Target pointing data:
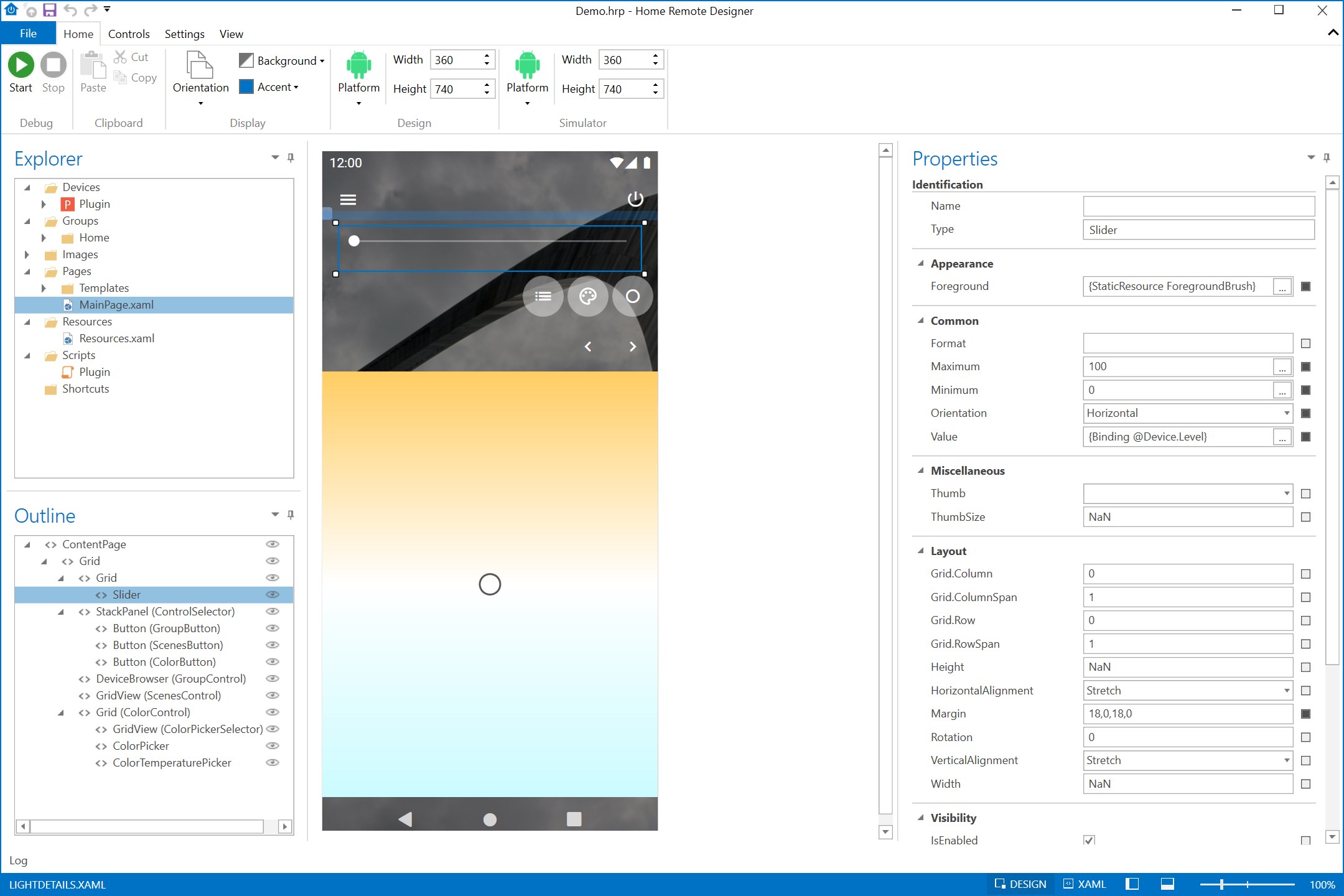Viewport: 1344px width, 896px height.
Task: Toggle visibility of ColorPicker in Outline
Action: pos(272,746)
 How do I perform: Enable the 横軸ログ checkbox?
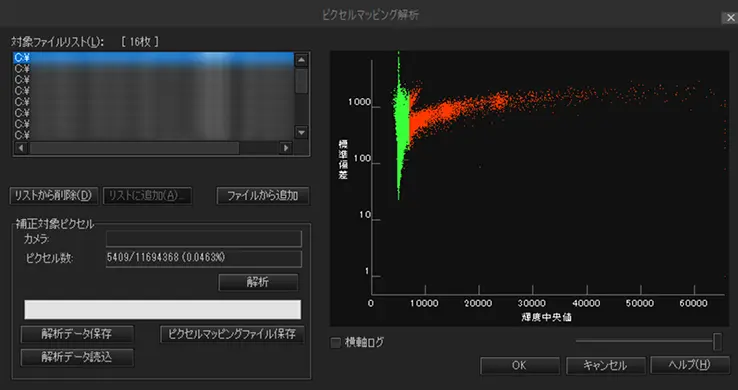coord(336,343)
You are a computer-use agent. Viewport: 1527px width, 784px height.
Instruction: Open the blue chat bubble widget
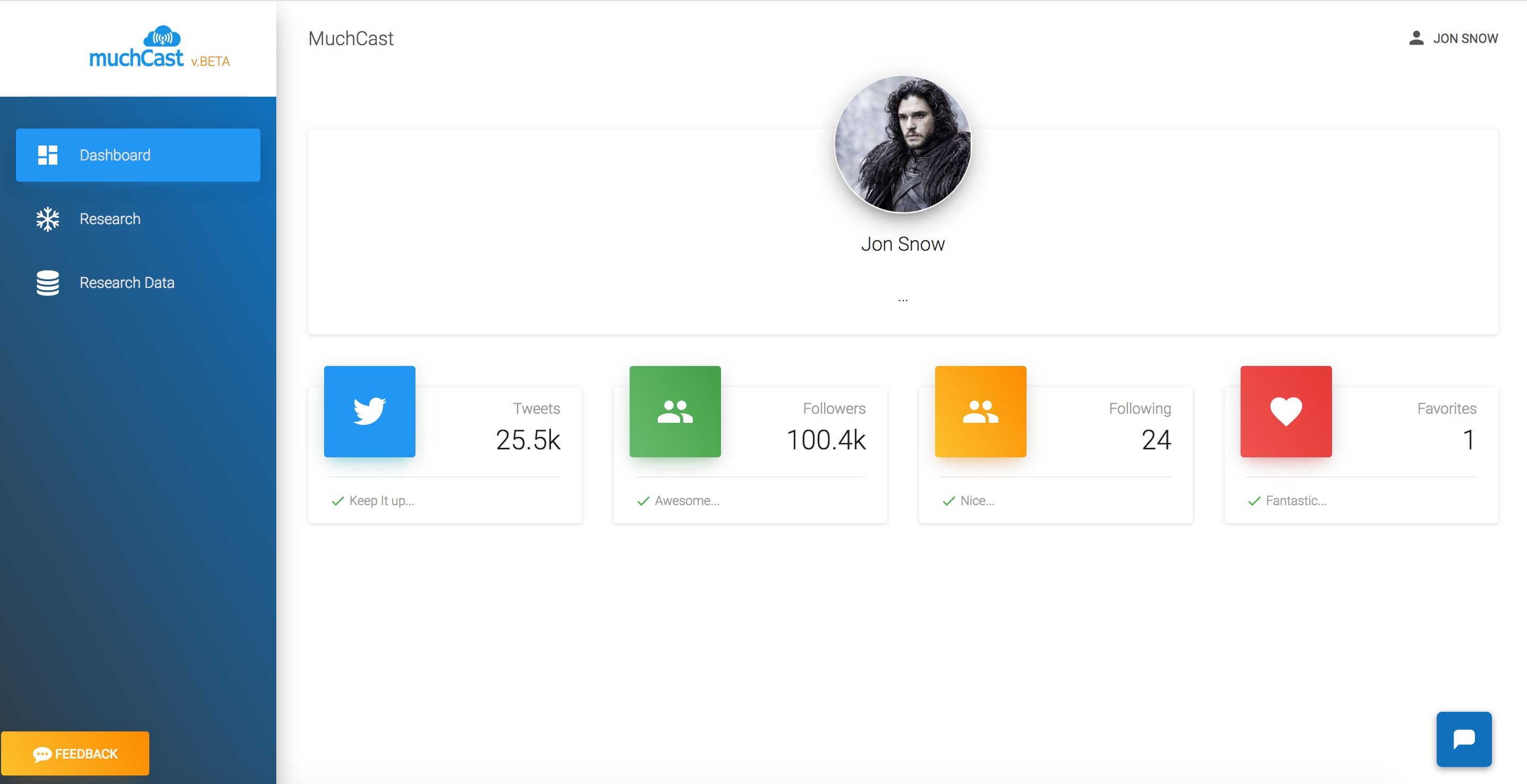tap(1463, 739)
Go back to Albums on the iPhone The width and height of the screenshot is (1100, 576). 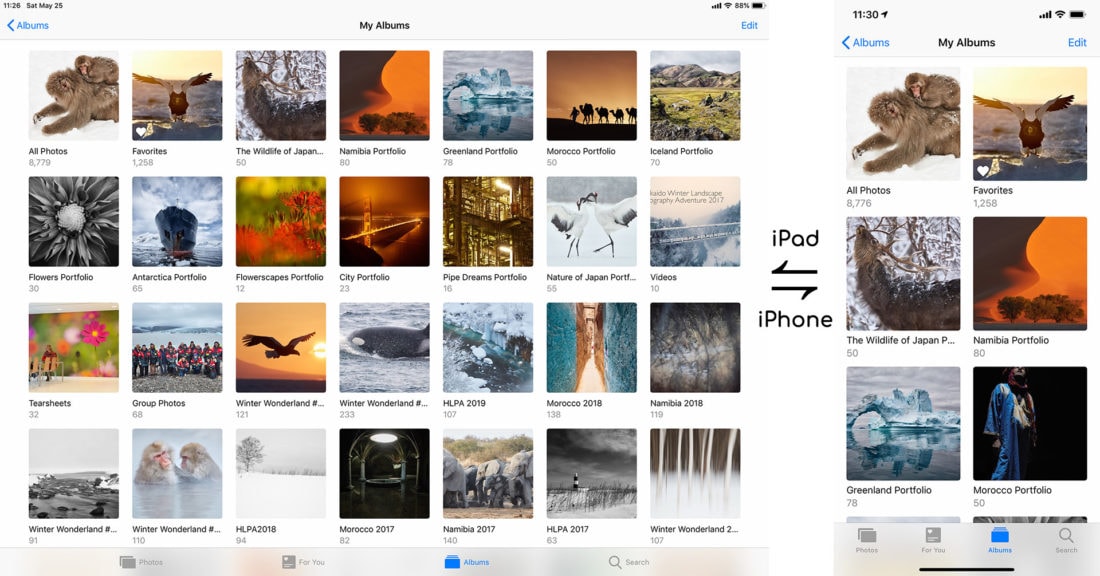point(865,43)
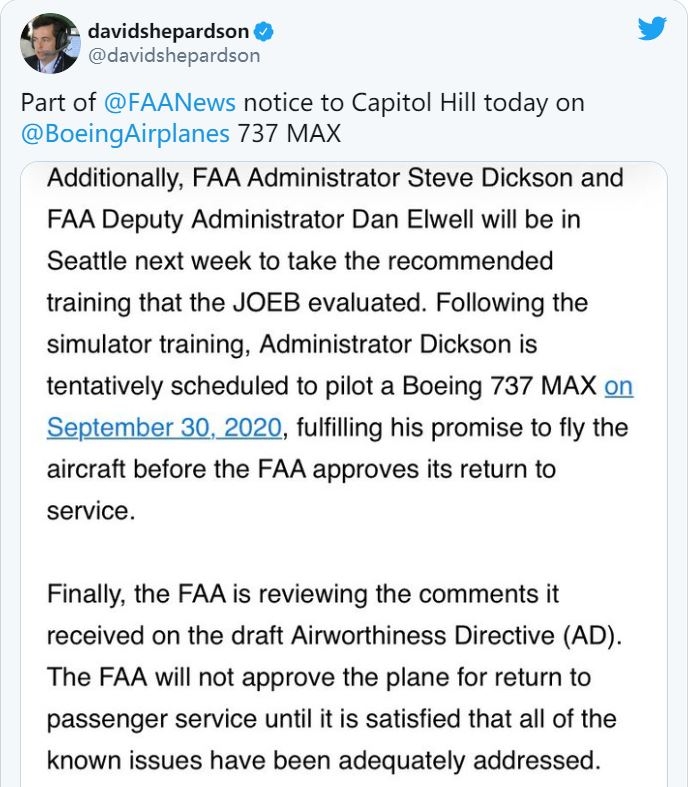Click the word "Seattle" in the notice
Viewport: 689px width, 787px height.
[88, 262]
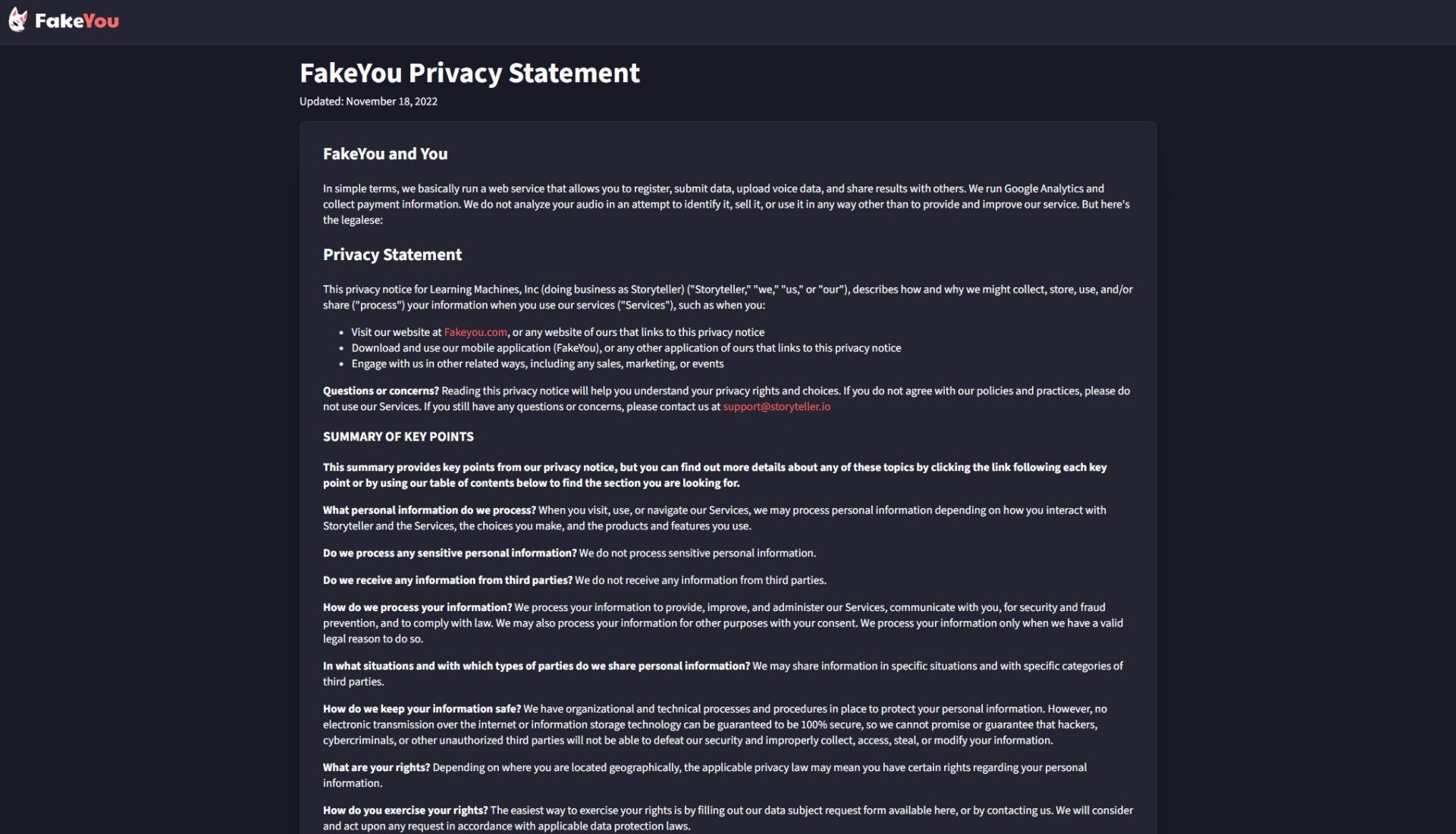Click How do we process your information? text

pyautogui.click(x=417, y=607)
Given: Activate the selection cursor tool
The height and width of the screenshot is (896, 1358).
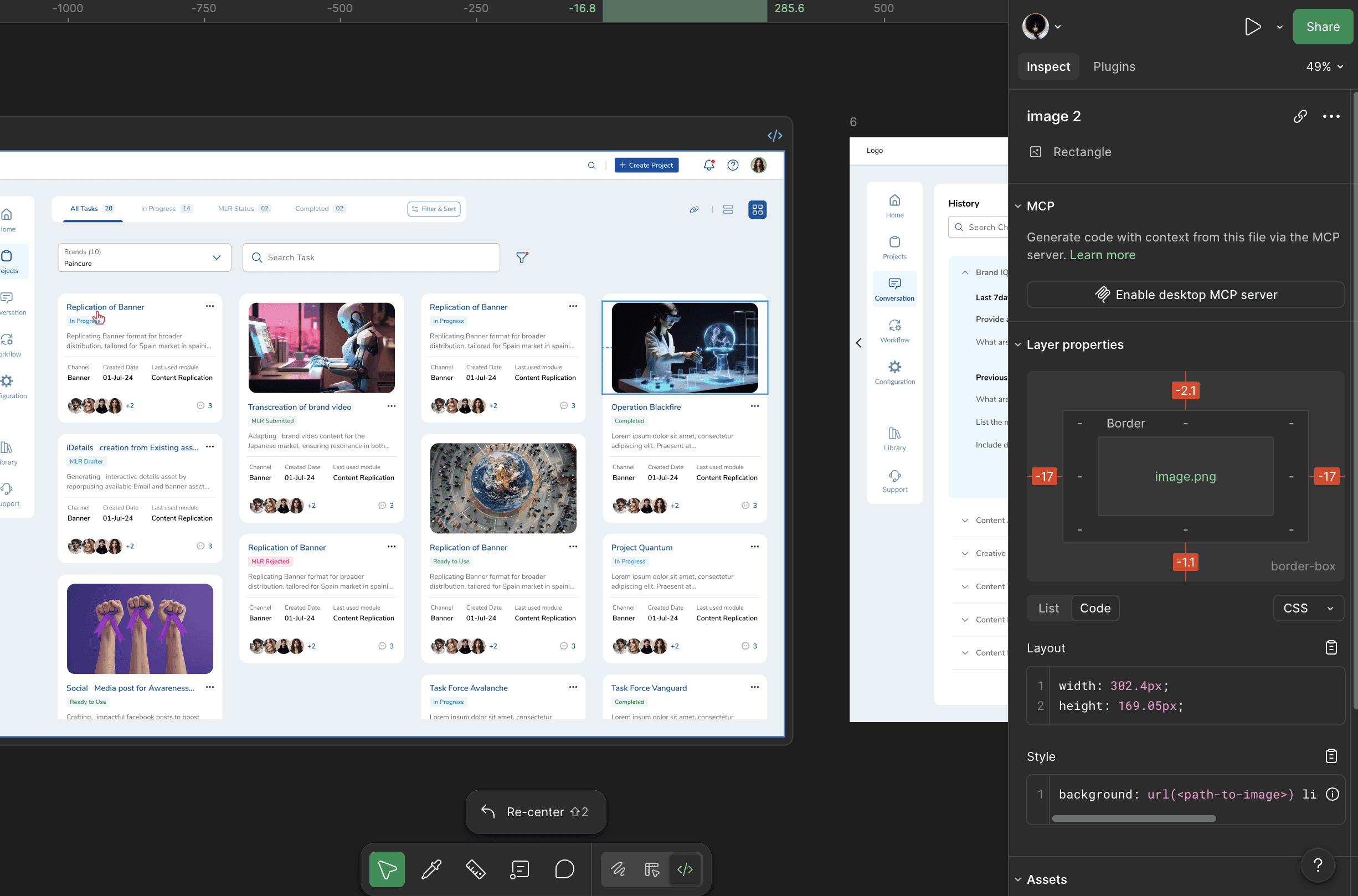Looking at the screenshot, I should coord(387,869).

• DIRECTION:
Please copy the stretch of the items above, from the very start through the line containing "tap(1463, 739)", with every line unchanged. Leave out the pictures.

• ANSWER IN FULL:
Viewport: 1344px width, 896px height.
Task: Toggle visibility of ColorPicker in Outline
Action: pos(272,746)
 How do I perform: Enable the 横軸ログ checkbox?
coord(336,343)
You are a computer-use agent. Viewport: 1527px width, 784px height.
Instruction: Open the blue chat bubble widget
tap(1463, 739)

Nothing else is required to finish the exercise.